Retype every line from the start of the data down to and including the line with "Screen dimensions: 1200x630". Skip the pictures.

SUPPLIED INFORMATION ▸
=-=-=

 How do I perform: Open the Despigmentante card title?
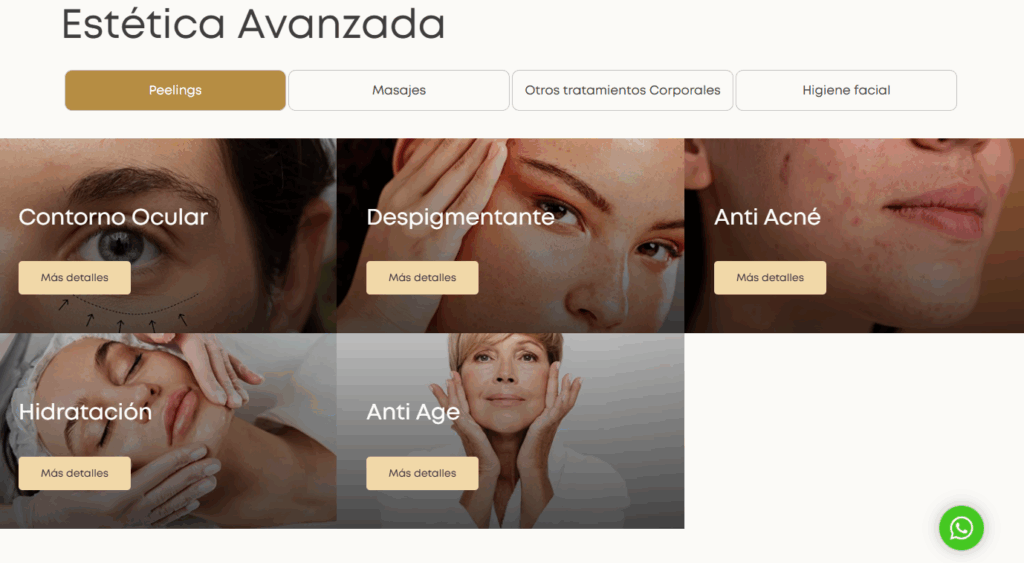click(460, 217)
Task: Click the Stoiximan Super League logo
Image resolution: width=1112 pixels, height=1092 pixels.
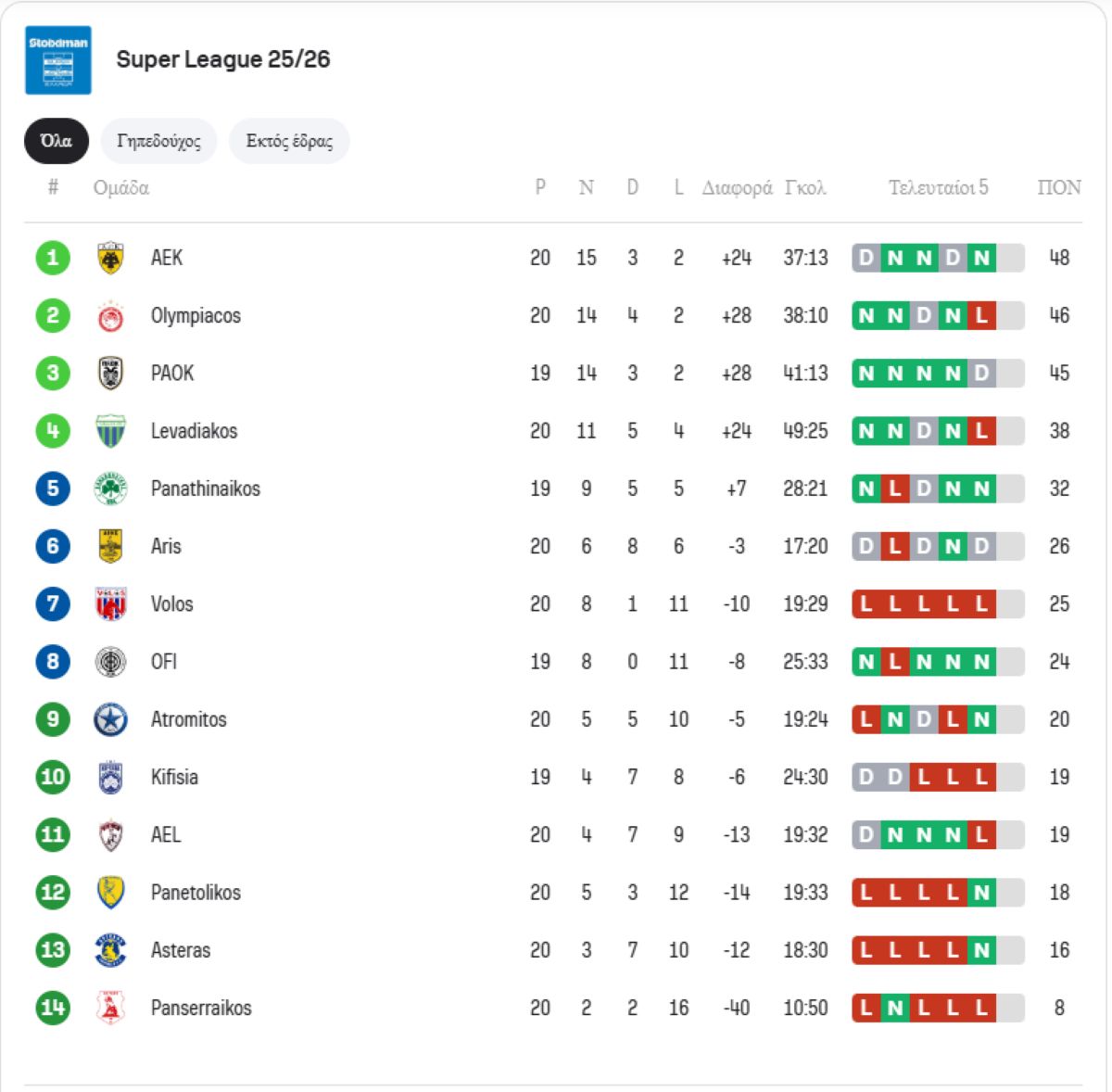Action: point(58,60)
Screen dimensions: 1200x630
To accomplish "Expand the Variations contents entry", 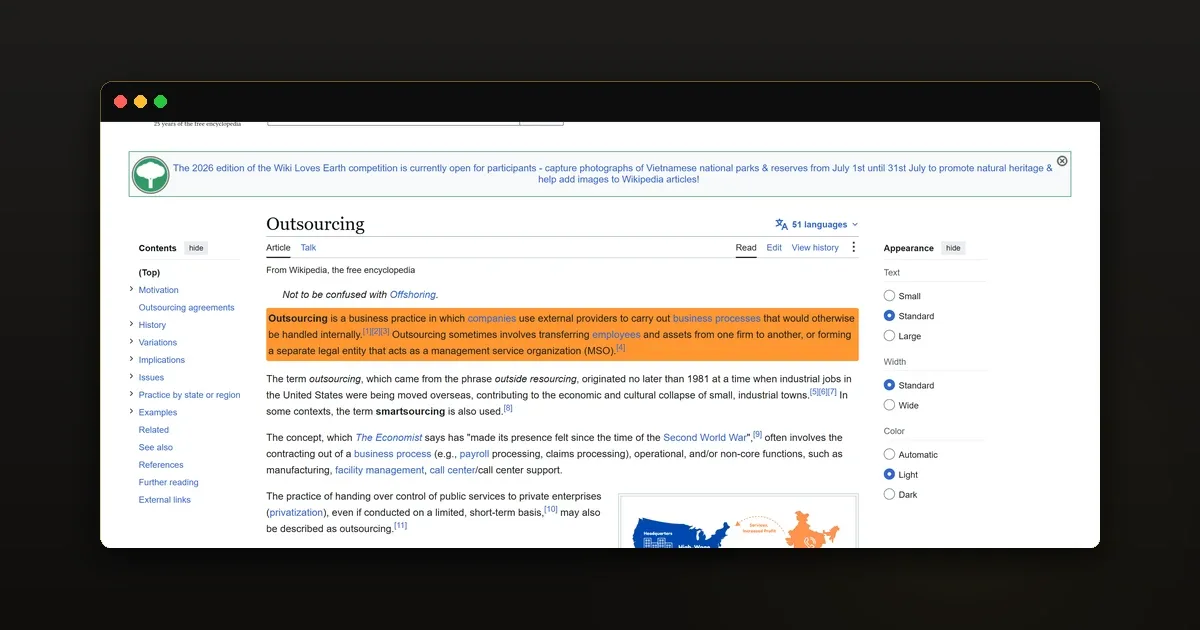I will (131, 342).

=-=-=

WRITTEN RESPONSE ▸
 How do I perform: Open the Despigmentante card title?
click(460, 217)
Task: Click the Stoiximan Super League logo
Image resolution: width=1112 pixels, height=1092 pixels.
Action: point(58,60)
Screen dimensions: 1200x630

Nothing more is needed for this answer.